The uptick in the unemployment rate, which comes from the household survey, is less alarming than it may appear because it reflects what’s happening with the labor force more than job growth, and this is a common post-recession labor market recovery phenomenon, with new entrants and re-entrants to the labor force swamping job growth. The labor force participation rate and employment to population ratio are “essentially unchanged” according to today’s report, but that’s just because the changes are small and the bases are so big.
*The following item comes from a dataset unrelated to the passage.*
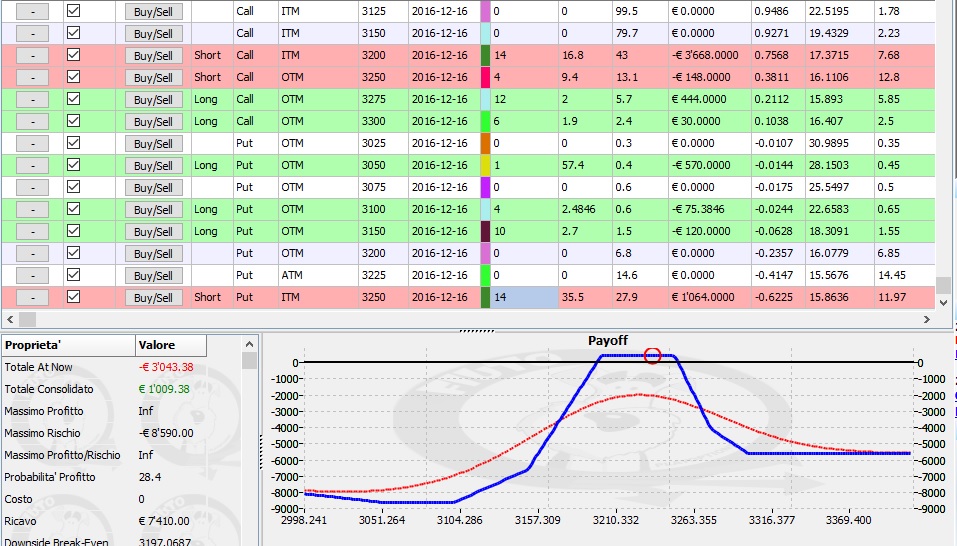Image resolution: width=957 pixels, height=546 pixels.
Task: Click Buy/Sell on Call 3300 row
Action: (x=153, y=122)
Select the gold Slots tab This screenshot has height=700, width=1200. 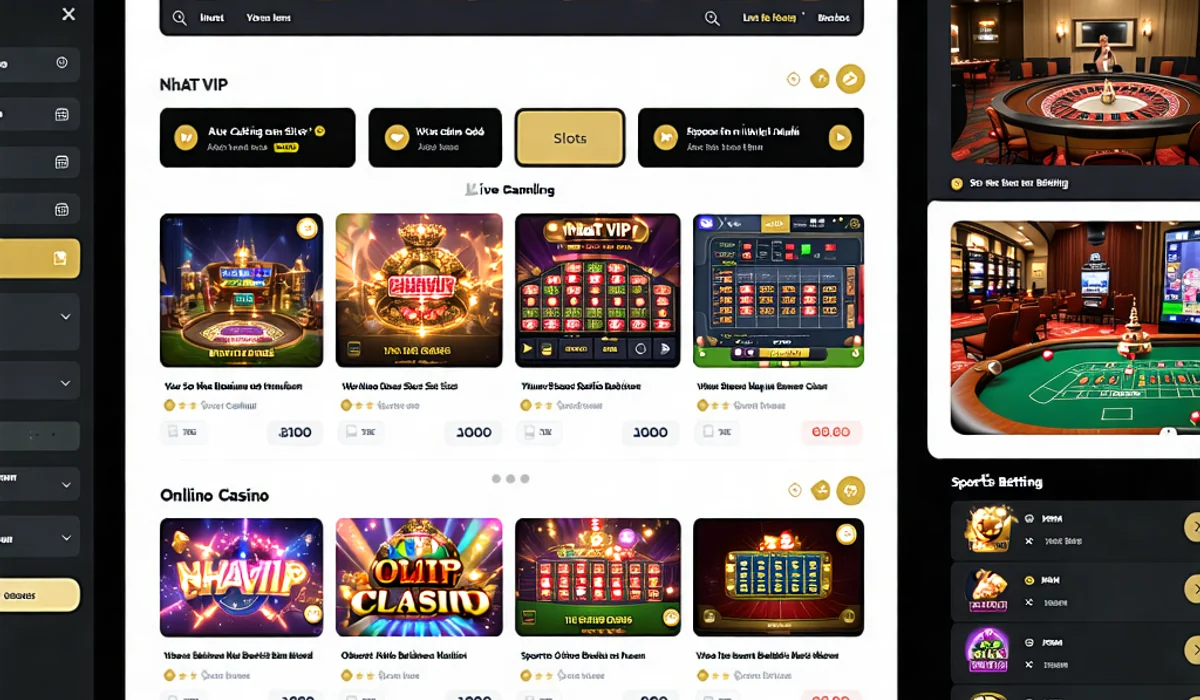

It is important to understand that the establishment survey provides estimates of the number of jobs on and added to business establishment payrolls, while the household survey provides estimates of the number of people employed, unemployed and in the labor force. Because of differences in samples, coverage and focus the two surveys can produce confusing results. For example, the household survey’s estimate of people employed is larger than the establishment survey’s estimate of payroll employment, mainly because the household survey includes the self-employed. Today’s report included an increase in payroll employment but a decline in the number of persons employed. This is unusual but not unprecedented. The establishment survey is generally considered a better indicator of job growth because of its much larger sample size, but it cannot provide estimates of the unemployed and therefore the unemployment rate. That’s why there’s two surveys. In general, the two surveys usually provide consistent descriptions of labor market dynamics (see Figure 1).

Technically, the unemployment rate ticked up in November because the household survey showed an increase of 276 thousand in the number of the unemployed, the combined effect of a 173 thousand decline in those employed and an increase in the labor force of 103 thousand. But if you believe the establishment survey is a better indicator of job growth, then the increase in the unemployment rate is primarily reflecting labor force growth. In fact, early in the year the unemployment rate was steady at 9.7 percent while employment and the labor force grew roughly in proportion. The up and down movements in the unemployment rate since April have been tracking movements in the labor force while employment has been comparatively flat (see Figure 2).

Increases in the labor force following recessions are viewed as a positive sign, indicating that job seekers are more optimistic about their prospects of finding employment. Increases this year are in contrast to declines through most of 2009 as discouraged seekers stop looking and potential new entrants postponed entering the labor force (e.g., seeking additional education/training).

So today’s report was disappointing but not disastrous. We are still well below the pace of job growth needed to bring the unemployment rate down significantly, but private sector job growth has improved over the year and the uptick in the unemployment rate might turn out to be a harbinger of further improvement.